Document extract:
- - -
Relational Operators

Operator	Meaning
`==`	Equal to
`!=`	Not equal to
`<`	Less than
`<=`	Less than or equal to
`>`	Greater than
`>=`	Greater than or equal to

Logical Operators

Operator	Meaning
`&&`	Logical AND
`\|\|`	Logical OR
`!`	Logical NOT

Increment / Decrement

i++;   // post-increment: i = i + 1
i--;   // post-decrement: i = i - 1
++i;   // pre-increment
--i;   // pre-decrement

Bitwise Operators

Operator	Meaning
`&`	Bitwise AND
`\|`	Bitwise inclusive OR
`^`	Bitwise exclusive OR (XOR)
`~`	One's complement (unary)

Assignment Operators

x = y;     // assignment
x += 2;    // x = x + 2
x -= 2;    // x = x - 2
x *= 2;    // x = x * 2
x /= 2;    // x = x / 2
x %= 2;    // x = x % 2

Operator Precedence (high → low)

Operators	Associativity
`() []`	Left to right
`! ~ ++ -- + - * &` (unary)	Right to left
`* / %`	Left to right
`+ -`	Left to right
`< <= > >=`	Left to right
`== !=`	Left to right
`&`	Left to right
`^`	Left to right
`\|`	Left to right
`&&`	Left to right
`\|\|`	Left to right
`? :`	Right to left
`= += -= *= /= %=`	Right to left

Flow Control

12dPL supports the standard C++ flow control statements. In a program, a logical expression evaluates to true if its value is non-zero, false if zero.
- - -
Collected data
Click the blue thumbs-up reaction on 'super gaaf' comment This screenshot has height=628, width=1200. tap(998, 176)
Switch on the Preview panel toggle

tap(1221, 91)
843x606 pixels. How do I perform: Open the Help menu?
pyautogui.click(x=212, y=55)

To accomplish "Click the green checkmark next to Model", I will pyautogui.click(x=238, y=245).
- - -
Problems and tasks:
[A] Using the operator reference above the lines, decide whether each statement agrees with it. Answer yes or no for each, and quote the deciding words. (i) The `^` operator is the bitwise exclusive OR. (ii) The `? :` operator associates left to right. (iii) A logical expression evaluates to true if its value is zero.
[B] List every relational operator in the operator reference above the lines, with its meaning.
[C] Extend the 12dPL operator reference above the lines, starting after its final sentence about flow control.

Written responses:
[A]
(i) Yes: "Bitwise exclusive OR (XOR)"
(ii) No: in the precedence table, the row for `? :` gives "Right to left"
(iii) No: "a logical expression evaluates to true if its value is non-zero, false if zero"

[B]
- `==`: Equal to
- `!=`: Not equal to
- `<`: Less than
- `<=`: Less than or equal to
- `>`: Greater than
- `>=`: Greater than or equal to

[C]
if / else / else if

if

if (x == 5) {
    x = x + 1;
    y = x * y;
}

if / else

if (x > 0) {
    Print("positive\n");
} else {
    Print("non-positive\n");
}

else if

if (x > 0) {
    Print("positive\n");
} else if (x < 0) {
    Print("negative\n");
} else {
    Print("zero\n");
}

Conditional Expression (Ternary)

The ? : operator provides a concise inline if-else:

// y = absolute value of x
Real y = (x >= 0) ? x : -x;

switch

Evaluates an expression and jumps to the matching case. Supports Integer, Integer64, Real, and Text expressions.

12dPL Difference from C++: Statements after each case label must be enclosed in curly braces {}.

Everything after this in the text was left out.